# What is a competitive quote?



## R33_GTS-t (Apr 27, 2005)

First of all hello. Just joined.  

I'm picking up an R33_GTS-t this weekend and I'm trying to gauge what a good quote is, having just stepped up from a 2.0 Mondeo  . 

I'm 26 with 6 years NCB but unfortunately my license has 2 SP60s (6 points) and a 28-day ban for a TS10 (3 years old now). I know, not too clever. Anyway, I've been quoted £1600 fully comprehensive. The vehicle is valued at £6k and is completely unmodified  - believe it or not. The 'kept at' address is a pretty quiet rural town (low theft). 

The above quote is from Admiral. I've tried Adrian Flux and it was slightly worse.

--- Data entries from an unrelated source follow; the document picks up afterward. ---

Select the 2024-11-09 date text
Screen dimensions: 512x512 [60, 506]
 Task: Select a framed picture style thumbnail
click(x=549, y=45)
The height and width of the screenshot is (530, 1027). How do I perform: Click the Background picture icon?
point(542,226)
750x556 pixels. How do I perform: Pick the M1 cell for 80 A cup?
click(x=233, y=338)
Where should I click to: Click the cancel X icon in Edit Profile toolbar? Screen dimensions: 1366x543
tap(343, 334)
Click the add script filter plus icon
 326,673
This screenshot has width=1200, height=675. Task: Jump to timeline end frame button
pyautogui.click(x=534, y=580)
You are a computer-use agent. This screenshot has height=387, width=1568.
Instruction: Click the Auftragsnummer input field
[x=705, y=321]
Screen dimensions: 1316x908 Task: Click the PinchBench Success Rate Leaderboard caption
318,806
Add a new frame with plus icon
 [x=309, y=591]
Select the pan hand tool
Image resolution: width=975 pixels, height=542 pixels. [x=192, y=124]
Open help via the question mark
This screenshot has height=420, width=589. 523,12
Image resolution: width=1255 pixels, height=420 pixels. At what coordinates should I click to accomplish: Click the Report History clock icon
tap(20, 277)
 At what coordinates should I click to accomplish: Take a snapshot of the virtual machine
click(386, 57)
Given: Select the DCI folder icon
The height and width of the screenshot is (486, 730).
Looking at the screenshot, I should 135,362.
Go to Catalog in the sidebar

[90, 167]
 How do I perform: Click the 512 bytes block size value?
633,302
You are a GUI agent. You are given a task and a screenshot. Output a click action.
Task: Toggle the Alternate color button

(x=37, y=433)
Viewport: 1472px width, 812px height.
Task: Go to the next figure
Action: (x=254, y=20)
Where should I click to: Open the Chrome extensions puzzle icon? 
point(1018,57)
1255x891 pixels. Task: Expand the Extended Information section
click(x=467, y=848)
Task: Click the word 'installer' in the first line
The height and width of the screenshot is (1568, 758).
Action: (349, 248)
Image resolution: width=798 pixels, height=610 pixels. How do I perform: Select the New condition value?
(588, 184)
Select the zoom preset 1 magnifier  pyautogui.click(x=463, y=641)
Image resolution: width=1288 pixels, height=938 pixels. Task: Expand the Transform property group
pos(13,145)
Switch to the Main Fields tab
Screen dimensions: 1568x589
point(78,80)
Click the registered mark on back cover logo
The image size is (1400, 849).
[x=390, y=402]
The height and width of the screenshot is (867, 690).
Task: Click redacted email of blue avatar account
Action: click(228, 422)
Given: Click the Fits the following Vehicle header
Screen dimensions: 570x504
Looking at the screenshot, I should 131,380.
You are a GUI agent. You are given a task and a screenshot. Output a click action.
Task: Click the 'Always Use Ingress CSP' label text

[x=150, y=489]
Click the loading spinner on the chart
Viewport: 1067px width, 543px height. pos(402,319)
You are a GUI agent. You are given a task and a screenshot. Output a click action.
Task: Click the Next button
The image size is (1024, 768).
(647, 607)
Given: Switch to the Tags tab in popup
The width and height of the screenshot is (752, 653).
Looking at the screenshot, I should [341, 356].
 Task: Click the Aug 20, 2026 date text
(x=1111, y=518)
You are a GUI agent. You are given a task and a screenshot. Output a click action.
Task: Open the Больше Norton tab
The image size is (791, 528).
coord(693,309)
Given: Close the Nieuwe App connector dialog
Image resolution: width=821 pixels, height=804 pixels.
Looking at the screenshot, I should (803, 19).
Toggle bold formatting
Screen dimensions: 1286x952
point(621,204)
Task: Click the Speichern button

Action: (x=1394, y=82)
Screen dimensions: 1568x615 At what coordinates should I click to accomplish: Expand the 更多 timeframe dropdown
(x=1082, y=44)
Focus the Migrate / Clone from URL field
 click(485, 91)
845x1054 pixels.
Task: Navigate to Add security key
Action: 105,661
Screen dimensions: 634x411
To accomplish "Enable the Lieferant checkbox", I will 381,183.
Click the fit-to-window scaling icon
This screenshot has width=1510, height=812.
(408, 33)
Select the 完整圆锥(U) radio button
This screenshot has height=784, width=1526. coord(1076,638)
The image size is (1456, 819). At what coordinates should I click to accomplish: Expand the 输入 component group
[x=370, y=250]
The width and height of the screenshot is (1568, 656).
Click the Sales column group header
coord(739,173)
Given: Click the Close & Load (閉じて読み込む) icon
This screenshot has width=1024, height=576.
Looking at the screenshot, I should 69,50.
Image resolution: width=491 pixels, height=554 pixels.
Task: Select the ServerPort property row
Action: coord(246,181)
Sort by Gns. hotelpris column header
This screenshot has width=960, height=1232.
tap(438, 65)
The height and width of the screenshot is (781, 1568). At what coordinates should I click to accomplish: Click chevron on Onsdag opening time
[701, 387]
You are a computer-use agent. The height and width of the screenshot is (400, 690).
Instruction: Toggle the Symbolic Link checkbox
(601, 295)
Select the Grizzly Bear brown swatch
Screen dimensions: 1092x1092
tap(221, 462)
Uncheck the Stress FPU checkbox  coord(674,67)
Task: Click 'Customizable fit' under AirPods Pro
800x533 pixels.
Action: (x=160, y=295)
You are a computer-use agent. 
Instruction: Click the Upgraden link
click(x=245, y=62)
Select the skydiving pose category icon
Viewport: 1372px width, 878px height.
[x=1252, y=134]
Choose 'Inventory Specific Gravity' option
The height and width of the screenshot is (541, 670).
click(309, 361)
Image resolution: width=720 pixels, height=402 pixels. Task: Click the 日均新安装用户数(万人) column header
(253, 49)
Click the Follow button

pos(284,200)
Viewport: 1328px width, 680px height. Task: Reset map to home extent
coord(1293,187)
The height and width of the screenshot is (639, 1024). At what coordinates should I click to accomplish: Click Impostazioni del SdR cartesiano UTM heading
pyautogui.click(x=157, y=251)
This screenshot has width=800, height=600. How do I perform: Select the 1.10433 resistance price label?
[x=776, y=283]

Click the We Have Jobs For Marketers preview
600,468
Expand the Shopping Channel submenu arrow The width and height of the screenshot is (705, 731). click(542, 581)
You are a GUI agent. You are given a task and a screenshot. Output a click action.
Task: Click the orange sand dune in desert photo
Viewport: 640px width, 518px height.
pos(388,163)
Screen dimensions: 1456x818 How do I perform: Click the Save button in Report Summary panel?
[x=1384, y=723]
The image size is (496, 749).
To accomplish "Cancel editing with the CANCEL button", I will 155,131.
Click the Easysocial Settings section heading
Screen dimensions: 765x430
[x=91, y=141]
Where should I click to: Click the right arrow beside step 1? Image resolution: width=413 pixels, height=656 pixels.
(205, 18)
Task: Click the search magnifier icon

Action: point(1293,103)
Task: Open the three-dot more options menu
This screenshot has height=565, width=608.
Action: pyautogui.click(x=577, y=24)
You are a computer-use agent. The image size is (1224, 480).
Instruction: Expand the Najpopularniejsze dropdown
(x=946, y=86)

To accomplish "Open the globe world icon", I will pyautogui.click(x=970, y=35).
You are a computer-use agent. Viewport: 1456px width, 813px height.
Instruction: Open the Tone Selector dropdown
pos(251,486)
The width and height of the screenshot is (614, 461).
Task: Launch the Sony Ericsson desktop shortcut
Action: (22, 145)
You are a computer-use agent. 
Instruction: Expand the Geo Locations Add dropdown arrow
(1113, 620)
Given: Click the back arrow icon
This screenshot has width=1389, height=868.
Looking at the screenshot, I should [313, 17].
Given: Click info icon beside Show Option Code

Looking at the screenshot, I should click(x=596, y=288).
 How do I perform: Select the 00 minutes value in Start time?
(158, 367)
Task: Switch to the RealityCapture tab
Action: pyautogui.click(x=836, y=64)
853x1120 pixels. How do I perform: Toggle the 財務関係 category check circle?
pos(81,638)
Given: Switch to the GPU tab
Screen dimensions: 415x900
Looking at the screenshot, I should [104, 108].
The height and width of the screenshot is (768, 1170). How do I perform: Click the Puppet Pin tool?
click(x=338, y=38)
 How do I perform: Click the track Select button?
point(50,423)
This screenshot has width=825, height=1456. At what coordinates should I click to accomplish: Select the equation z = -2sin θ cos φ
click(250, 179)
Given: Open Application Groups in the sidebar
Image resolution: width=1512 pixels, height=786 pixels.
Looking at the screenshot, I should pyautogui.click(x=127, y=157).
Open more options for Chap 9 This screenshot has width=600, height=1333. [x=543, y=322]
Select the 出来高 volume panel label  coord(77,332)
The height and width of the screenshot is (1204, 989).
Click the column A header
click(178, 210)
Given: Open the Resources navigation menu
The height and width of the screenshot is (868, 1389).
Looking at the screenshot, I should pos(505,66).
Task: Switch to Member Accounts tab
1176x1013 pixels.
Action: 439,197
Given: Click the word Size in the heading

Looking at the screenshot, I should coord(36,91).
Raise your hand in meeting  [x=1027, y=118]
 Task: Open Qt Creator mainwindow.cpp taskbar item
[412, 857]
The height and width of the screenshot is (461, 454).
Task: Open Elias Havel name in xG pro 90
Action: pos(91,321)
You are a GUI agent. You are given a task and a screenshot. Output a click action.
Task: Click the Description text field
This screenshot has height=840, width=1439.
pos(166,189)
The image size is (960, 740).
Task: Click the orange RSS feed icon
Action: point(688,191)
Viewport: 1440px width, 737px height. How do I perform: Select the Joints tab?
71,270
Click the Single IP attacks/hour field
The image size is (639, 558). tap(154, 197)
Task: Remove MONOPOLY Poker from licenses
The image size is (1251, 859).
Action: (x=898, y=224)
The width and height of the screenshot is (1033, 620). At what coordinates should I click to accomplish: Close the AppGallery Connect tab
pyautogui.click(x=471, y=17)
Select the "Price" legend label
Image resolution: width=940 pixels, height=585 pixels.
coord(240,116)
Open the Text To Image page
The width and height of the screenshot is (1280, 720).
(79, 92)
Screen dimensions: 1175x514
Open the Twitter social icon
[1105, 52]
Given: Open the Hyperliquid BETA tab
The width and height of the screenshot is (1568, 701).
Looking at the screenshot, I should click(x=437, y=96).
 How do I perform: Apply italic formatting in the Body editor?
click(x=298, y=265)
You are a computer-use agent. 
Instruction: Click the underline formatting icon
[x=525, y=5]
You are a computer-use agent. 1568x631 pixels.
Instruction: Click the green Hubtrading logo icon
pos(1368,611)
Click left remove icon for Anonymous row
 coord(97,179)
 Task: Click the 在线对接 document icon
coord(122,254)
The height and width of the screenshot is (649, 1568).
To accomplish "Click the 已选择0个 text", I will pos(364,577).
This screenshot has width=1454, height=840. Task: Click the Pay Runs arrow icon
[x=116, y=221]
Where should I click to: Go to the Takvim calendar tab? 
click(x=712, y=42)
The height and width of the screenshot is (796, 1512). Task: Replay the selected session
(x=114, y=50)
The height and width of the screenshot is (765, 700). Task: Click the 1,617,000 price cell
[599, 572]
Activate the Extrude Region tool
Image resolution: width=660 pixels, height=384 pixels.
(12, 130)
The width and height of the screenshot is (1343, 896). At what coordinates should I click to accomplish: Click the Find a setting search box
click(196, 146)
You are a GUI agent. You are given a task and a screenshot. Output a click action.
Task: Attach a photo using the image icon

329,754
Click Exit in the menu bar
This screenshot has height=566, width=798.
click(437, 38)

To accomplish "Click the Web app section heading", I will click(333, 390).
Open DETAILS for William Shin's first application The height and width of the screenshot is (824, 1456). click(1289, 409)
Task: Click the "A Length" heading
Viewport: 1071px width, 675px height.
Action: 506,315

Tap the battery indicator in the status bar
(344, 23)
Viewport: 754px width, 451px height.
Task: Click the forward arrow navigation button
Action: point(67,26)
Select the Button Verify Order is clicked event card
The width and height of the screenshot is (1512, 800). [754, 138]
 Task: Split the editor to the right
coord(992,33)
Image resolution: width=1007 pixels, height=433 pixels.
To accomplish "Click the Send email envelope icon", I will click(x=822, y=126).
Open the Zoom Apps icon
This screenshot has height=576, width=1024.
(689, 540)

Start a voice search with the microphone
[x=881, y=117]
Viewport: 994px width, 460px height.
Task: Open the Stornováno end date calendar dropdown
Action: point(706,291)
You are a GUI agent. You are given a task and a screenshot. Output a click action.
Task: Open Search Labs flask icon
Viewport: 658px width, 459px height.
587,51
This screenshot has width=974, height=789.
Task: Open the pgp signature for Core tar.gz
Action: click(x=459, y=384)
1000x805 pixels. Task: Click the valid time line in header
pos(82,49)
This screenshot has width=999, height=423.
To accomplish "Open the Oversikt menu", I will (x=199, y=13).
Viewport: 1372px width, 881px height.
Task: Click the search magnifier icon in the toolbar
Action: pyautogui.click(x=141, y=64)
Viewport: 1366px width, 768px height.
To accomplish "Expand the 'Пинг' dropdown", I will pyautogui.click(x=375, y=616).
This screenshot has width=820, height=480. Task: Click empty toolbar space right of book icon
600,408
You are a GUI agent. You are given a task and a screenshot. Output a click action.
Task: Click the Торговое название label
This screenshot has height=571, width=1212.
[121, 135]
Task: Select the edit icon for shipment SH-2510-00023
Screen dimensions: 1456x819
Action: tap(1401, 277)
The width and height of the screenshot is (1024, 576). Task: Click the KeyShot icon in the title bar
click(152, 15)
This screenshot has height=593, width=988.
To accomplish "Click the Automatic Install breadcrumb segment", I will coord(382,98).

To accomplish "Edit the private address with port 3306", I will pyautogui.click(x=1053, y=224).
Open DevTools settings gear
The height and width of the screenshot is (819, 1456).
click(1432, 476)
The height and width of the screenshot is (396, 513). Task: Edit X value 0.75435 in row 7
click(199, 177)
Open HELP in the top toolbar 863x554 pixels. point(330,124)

Is this any good or are there better quotes out there?


----------



## Mookistar (Feb 5, 2004)

not being malicious, didn't you get a quote before you bought it?

also, try direct line, they were the cheapest for me

also A-plan on here get some low quote

good luck

mook


----------



## R33_GTS-t (Apr 27, 2005)

To answer your first question. I'm happy with £1600 and have proceeded with the purchase on that basis but I don't receive the vehicle registration until Friday. So if I receive a better quote in the mean time, I can go with that.

I'll give A-plan and direct line a ring. Many thanks.


----------



## Booty-licious (Nov 8, 2001)

Welcome to the forum

Don't forget Tett Hamilton


----------



## skyline69_uk (Jan 6, 2005)

*Sabre*

The 3 convictions are limiting your options as most mainsteam insurers will not touch 3 convictions and especially not a ban (3 years old or not). Try Sabre as in the past they have been good for convictions. I think this http://www.masterquote.co.uk/car-insurance-UK.html? use Sabre as a panel insurer or directly at http://www.insurance-at.com/Sabre.htm


----------



## skymania (May 28, 2004)

www.confused.com


----------